In praise of ‘Bitches Brew’
Bitches Brew by Miles Davis was a seminal album in the history of jazz-rock. Recorded in 1969 and released the following year by Columbia it was recorded in typical Miles fashion. Guest musicians received little notice and offered sparse direction in the studio and according to Miles it drove them to a higher level of concentration on their own and fellow musician’s performances.

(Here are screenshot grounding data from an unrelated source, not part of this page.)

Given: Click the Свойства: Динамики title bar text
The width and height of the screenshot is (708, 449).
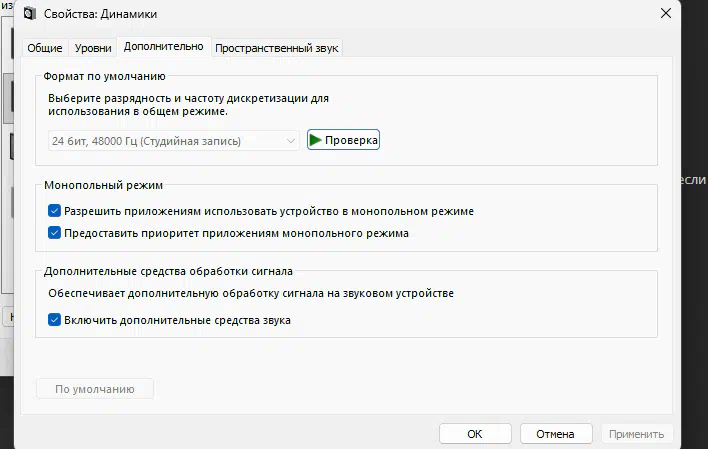Looking at the screenshot, I should tap(100, 14).
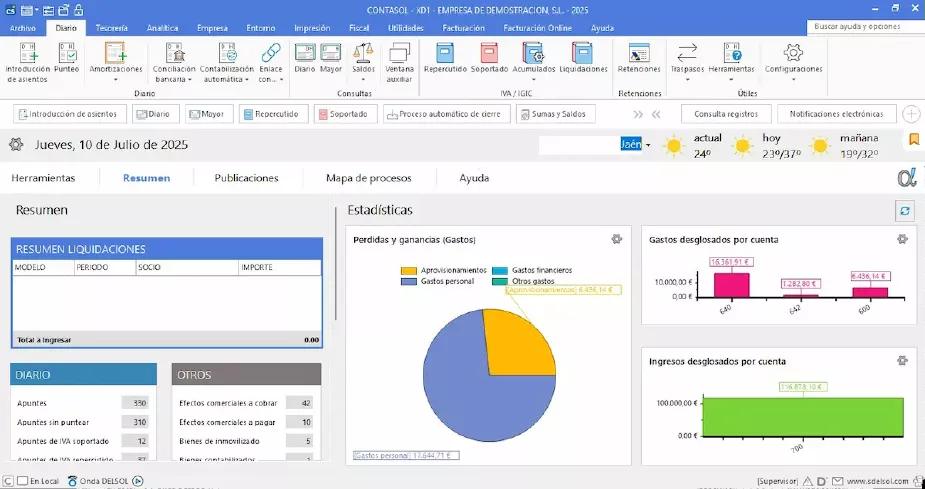Open Introducción de asientos in the ribbon
Screen dimensions: 925x489
tap(27, 58)
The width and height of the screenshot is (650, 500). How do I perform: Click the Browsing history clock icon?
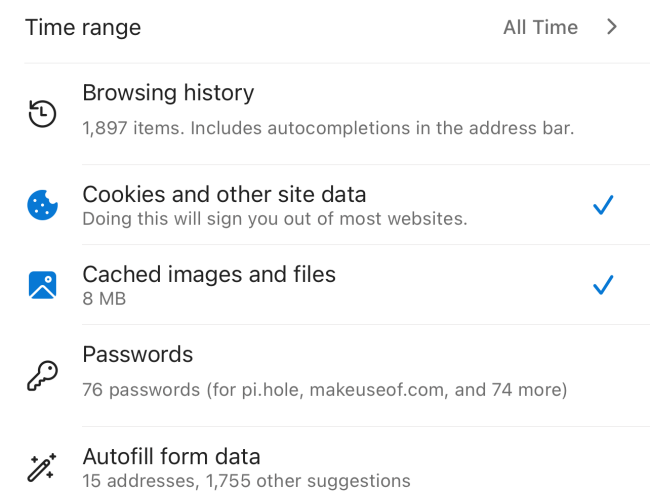tap(42, 114)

But from the start Miles called the shots. A tempo changes here, a key change there. This album was a giant leap for Davis, leaving behind the elements that had brought him both popular and critical acclaim he embraced the culture of the time and moved towards more aggressive, funkier grooves splitting his audience in two. The traditionalists who loved ‘Round About Midnight’ where as far removed from those fans on the other side marvelling at the distorted freewheeling solos of John McLaughlin as you could get.
The makeup of the band wasn’t all new; Miles recalled Joe Zawinul, Chick Corea, Dave Holland, Wayne Shorter and McLaughlin who had all played on ‘In a Silent Way’. A young Lenny White was brought in on drums in place of Tony Williams with Billy Cobham joining for the track ‘Feio’.

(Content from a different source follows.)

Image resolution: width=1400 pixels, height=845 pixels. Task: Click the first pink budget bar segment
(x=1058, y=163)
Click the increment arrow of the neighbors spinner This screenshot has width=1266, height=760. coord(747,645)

This album not only signalled a transition in jazz culture and philosophy but it would act as the precursor to some of the most important jazz-rock-funk groups of the 1970s and 80s. Zawinul and Shorter went on to form the incomparable Weather Report, Lenny White joined Chick Corea in Return to Forever which gave us Stanley Clarke and Al di Meola whilst McLaughlin formed the definitive jazz-rock group of the decade, The Mahavishnu Orchestra with Billy Cobham. These musicians embraced the philosophy of Bitches Brew and its African influences and looked beyond America for inspiration. There was an undiscovered musical world in Europe, India and the African subcontinent and it was the protégées of Davis and this album who were at the forefront of that exploration.